To identify protein mediators of the associations between social disadvantage and hallmark-related diseases, we estimated the proportion of this association mediated by social disadvantage-related proteins in a subgroup of people with no hallmark-related diseases at baseline using Cox regression models. Specifically, we used an inverse odds ratio-weighted method to estimate the extent to which the exposure (here social disadvantage) and the mediator (proteins) act as if they are independent of each other, that is, how the exposure directly affects the outcome when excluding the mediator pathway⁵³. The inverse odds ratio-weighted method allows simultaneous assessment of multiple mediators, as well as individual mediators, by regressing the set of mediators on the exposure. This approach is particularly well suited for causal mediation analysis in complex models such as ours.
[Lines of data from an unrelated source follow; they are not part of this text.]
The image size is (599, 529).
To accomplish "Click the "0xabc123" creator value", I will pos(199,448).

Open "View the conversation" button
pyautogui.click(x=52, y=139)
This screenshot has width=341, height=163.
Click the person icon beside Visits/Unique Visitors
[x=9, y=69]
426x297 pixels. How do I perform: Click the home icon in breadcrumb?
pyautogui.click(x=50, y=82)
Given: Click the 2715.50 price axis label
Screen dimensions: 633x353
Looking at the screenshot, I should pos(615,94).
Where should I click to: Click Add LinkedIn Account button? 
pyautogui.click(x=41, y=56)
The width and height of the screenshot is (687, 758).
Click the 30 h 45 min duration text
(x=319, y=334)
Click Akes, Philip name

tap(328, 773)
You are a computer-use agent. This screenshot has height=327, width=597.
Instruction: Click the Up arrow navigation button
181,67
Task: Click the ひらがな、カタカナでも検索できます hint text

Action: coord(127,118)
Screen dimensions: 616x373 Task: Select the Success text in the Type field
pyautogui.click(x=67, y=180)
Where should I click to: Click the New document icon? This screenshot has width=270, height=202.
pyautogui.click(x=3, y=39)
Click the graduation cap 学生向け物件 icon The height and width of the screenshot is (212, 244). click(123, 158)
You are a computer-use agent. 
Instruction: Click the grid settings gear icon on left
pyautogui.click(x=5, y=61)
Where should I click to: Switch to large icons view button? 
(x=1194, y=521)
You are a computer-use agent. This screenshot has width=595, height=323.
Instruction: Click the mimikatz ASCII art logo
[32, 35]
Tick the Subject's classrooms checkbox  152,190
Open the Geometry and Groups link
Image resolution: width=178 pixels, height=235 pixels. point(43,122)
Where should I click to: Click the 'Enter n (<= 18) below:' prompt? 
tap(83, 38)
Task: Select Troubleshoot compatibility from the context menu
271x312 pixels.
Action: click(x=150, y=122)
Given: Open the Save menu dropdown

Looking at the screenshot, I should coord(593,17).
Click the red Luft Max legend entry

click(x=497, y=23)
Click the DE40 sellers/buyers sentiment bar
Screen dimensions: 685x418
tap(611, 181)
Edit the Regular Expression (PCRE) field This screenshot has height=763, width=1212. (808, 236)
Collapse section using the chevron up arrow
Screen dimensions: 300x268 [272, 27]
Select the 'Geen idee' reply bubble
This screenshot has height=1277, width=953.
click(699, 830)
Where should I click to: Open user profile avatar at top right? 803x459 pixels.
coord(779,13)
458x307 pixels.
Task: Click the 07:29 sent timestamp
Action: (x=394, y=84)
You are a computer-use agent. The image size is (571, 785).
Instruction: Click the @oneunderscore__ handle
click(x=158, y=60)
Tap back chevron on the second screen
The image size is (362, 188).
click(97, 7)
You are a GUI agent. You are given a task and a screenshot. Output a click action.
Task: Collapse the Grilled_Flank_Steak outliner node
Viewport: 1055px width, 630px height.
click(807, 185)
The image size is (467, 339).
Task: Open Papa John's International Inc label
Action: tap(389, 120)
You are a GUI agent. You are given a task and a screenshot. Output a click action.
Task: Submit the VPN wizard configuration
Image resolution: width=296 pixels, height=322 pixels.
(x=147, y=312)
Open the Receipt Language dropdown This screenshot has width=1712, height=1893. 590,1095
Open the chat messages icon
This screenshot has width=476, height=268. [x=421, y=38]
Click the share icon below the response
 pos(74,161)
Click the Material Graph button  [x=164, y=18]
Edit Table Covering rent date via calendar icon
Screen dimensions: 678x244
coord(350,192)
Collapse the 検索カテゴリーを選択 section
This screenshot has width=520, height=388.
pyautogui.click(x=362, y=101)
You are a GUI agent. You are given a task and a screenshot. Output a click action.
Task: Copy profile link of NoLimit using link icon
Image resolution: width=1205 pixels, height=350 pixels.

Analyses were performed using R and SAS (9.4), Stata (17.0) and RStudio (2023.03.1). To identify biological processes enriched by the identified 14 proteins, we used the clusterProfiler package and Gene Ontology (GO)-term enrichment analysis in R (ref. ⁵⁴). This approach uses a hypergeometric test and false discovery rate correction for enrichment analyses. To identify a protein interaction network for the 14 proteins, we used the STRINGdb package in R (ref. ⁵⁵). Interactions were searched across the entire String database with a minimum required interaction score of 0.4. Graphs were generated in Excel and the BioRender platform (https://www.biorender.com).

Reporting summary

Further information on research design is available in the Nature Portfolio Reporting Summary linked to this article.